The Floating Interest Rate and amount of interest to be paid on the Floating Rate Notes for each Interest Period will be
determined by the Reference Agent. All calculations made by the Reference Agent shall in the absence of manifest error be
conclusive for all purposes and binding on AT&T and the holders of the Floating Rate Notes. So long as the Applicable LIBOR Rate
is required to be determined with respect to the Floating Rate Notes, there will at all times be a Reference Agent. In the event that any
then acting Reference Agent shall be unable or unwilling to act, or that such Reference Agent shall fail duly to establish the
Applicable LIBOR Rate for any Floating Rate Interest Period, or that AT&T proposes to remove such Reference Agent, AT&T shall
appoint itself or another person which is a bank, trust company, investment banking firm or other financial institution to act as the
Reference Agent.
The Fixed Rate Notes
The Fixed Rate Notes will initially be limited to $600,000,000 aggregate principal amount and will bear interest from May 18,
2006 at the rate of 6.800% per annum. We will pay interest on our Fixed Rate Notes in arrears on each May 15 and November 15,
commencing on November 15, 2006, to the persons in whose names our Fixed Rate Notes are registered at the close of business on
May 1 and November 1 preceding the respective interest payment date. The Fixed Rate Notes will mature on May 15, 2036.

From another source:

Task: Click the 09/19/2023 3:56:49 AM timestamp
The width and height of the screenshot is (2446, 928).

For purposes of the Fixed Rate Notes, a business day means a day that is not a Saturday or Sunday and that, in The City of New
York, is not a day on which banking institutions are generally authorized or obligated by law to close. Interest will accrue on the
Fixed Rate Notes assuming a 360-day year consisting of 12, 30-day months. If the date on which a payment of interest or principal on
the Fixed Rate Notes is scheduled to be paid is not a business day, then such interest or principal shall be paid on the next succeeding
business day and no additional interest shall accrue on the Fixed Rate Notes.

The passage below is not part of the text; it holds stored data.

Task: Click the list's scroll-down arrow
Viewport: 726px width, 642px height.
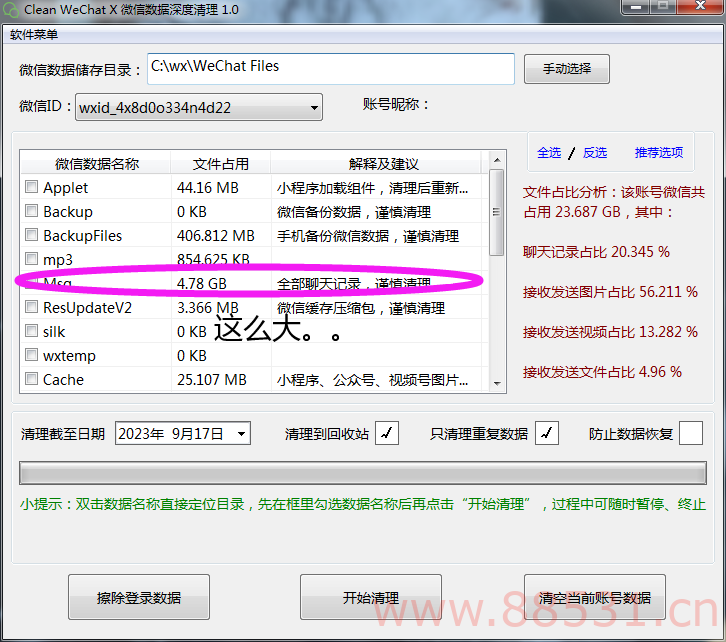Action: [x=497, y=381]
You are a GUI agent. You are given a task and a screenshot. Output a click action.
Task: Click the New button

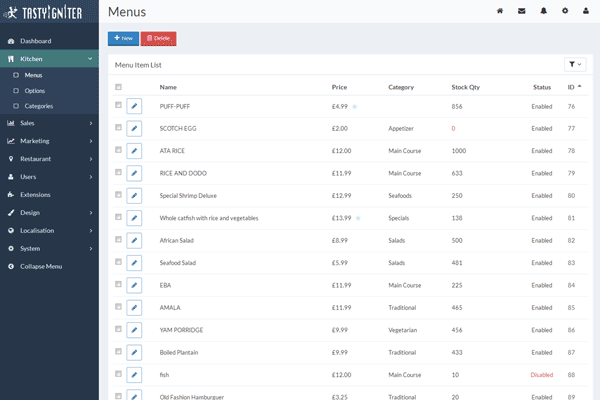click(x=123, y=37)
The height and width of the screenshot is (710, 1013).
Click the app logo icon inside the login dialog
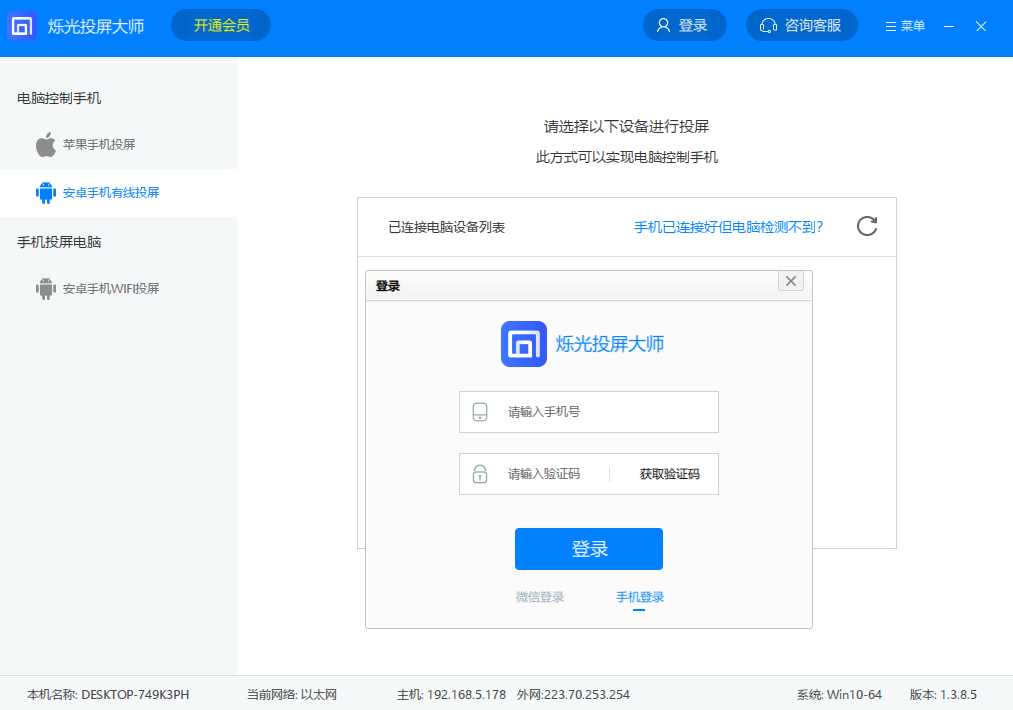click(x=523, y=345)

Optional Redemption of the Fixed Rate Notes
Our Fixed Rate Notes will be redeemable, as a whole or in part, at our option, at any time, on at least 30 days', but not more than
60 days', prior notice mailed to the registered address of each holder of our Fixed Rate Notes. The redemption prices will be equal to
the greater of (1) 100% of the principal amount of the Fixed Rate Notes to be redeemed or (2) the sum of the present values of the
Remaining Scheduled Payments (as defined below) discounted to the redemption date, on a semiannual basis (assuming a 360-day
year consisting of twelve 30-day months), at a rate equal to the sum of the Treasury Rate (as defined below) plus 25 basis points. In
the case of each of clauses (1) and (2), accrued interest will be payable to the redemption date.
"Treasury Rate" means, with respect to any redemption date, the rate per annum equal to the semiannual equivalent yield to
maturity or interpolation (on a day count basis) of the interpolated Comparable Treasury Issue, assuming a price for the Comparable
Treasury Issue (expressed as a percentage of its principal amount) equal to the Comparable Treasury Price for such redemption date.

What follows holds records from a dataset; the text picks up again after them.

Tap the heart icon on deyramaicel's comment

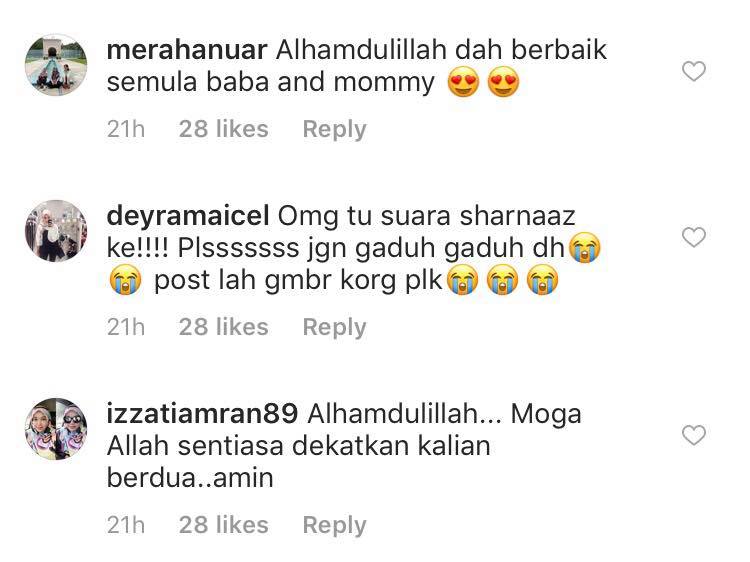pos(694,237)
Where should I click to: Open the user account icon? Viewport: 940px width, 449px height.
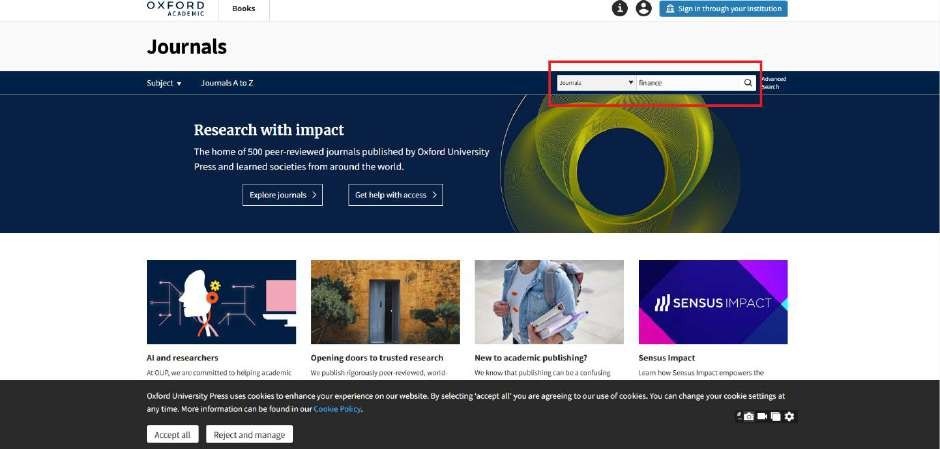point(644,8)
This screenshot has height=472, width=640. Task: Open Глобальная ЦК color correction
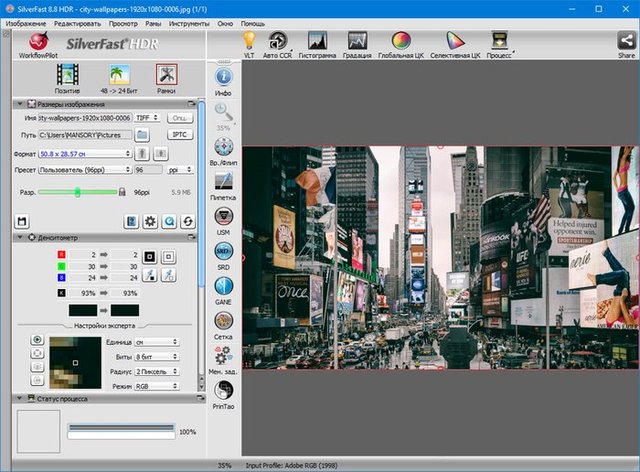click(400, 41)
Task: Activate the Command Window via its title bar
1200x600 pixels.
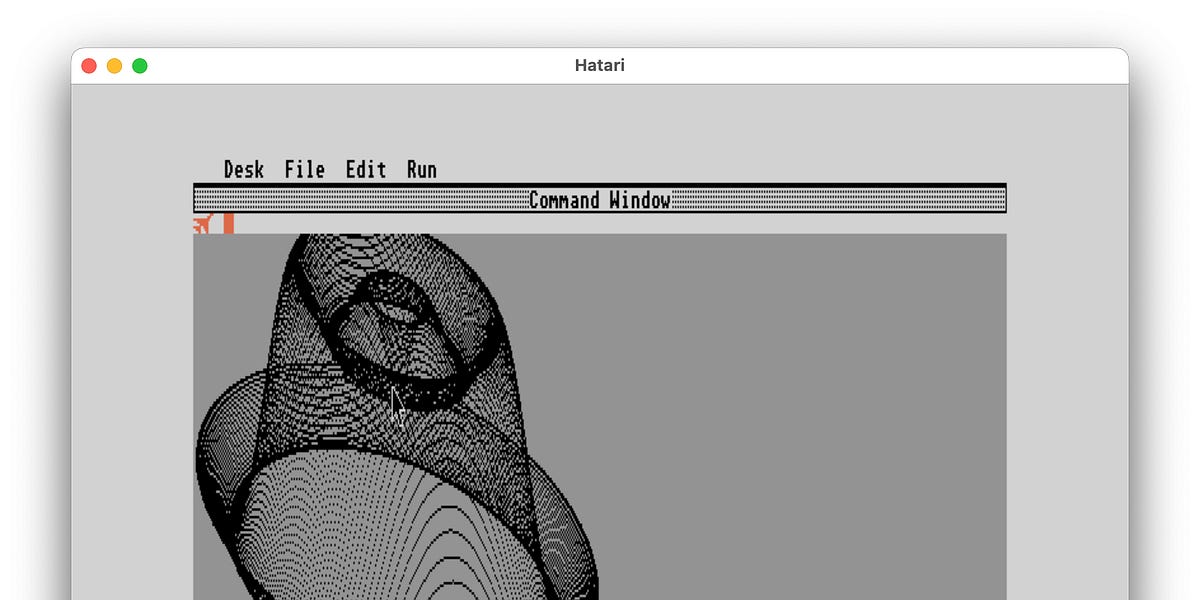Action: click(599, 200)
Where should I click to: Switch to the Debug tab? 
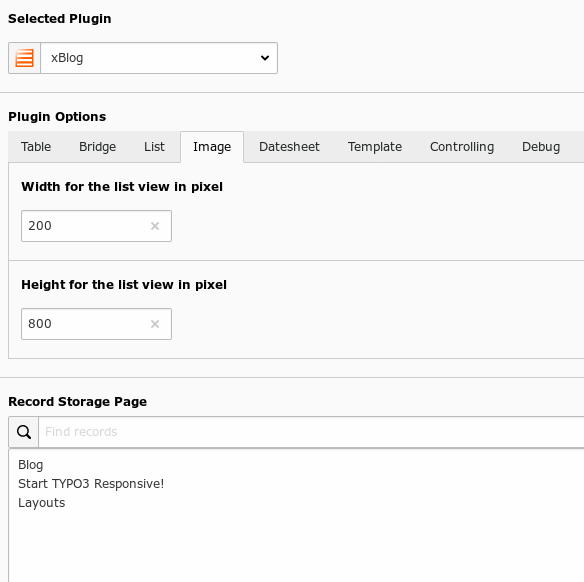click(x=541, y=147)
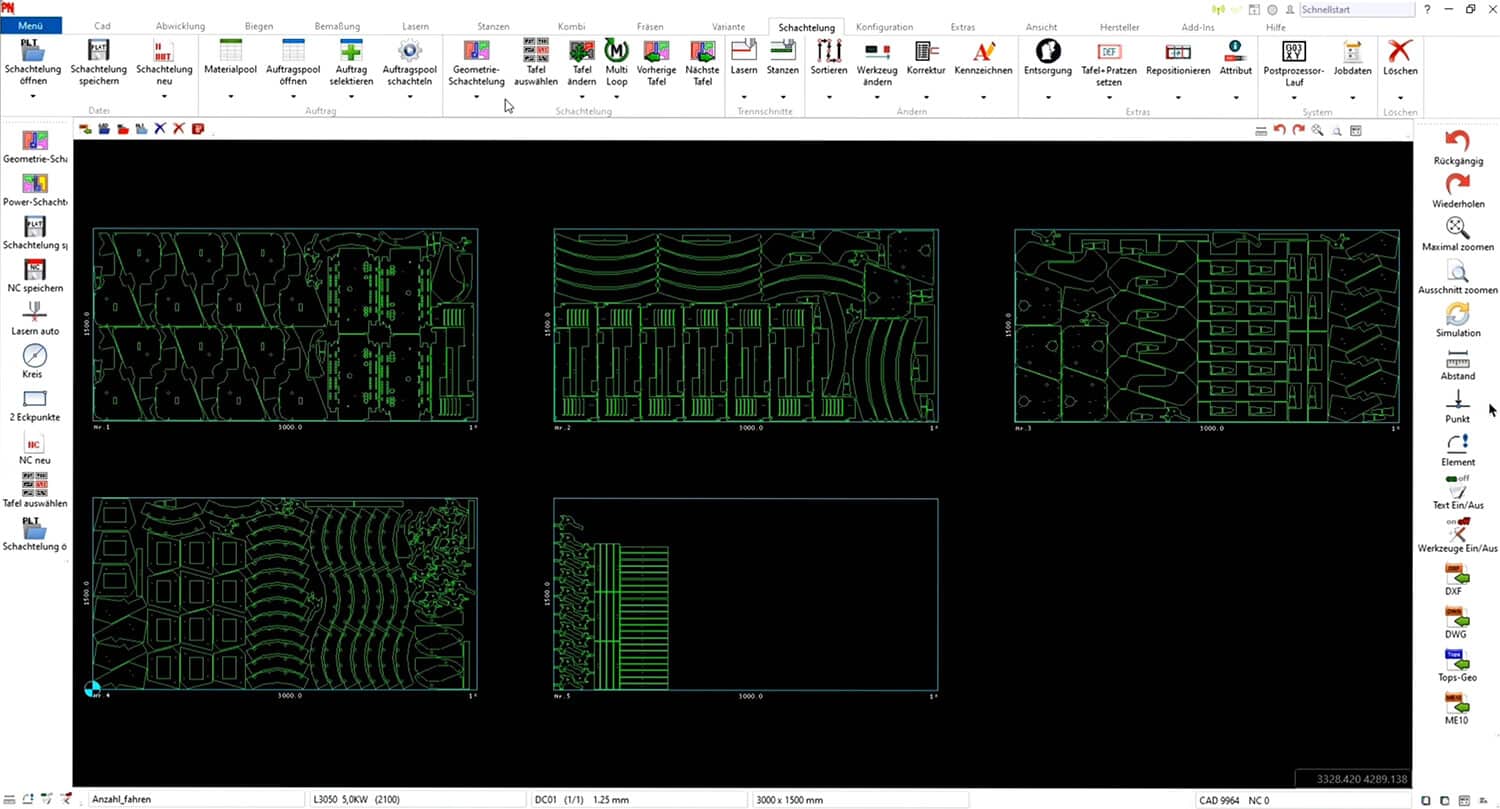This screenshot has width=1500, height=809.
Task: Click the Postprozessor-Lauf icon
Action: (1293, 51)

"Comparable Treasury Issue" means the United States Treasury security or securities selected by an Independent Investment
Banker as having an actual or interpolated maturity comparable to the remaining term of the Fixed Rate Notes to be redeemed that
would be utilized, at the time of selection and in accordance with customary financial practice, in pricing new issues of corporate debt
securities of a comparable maturity to the remaining term of such Fixed Rate Notes.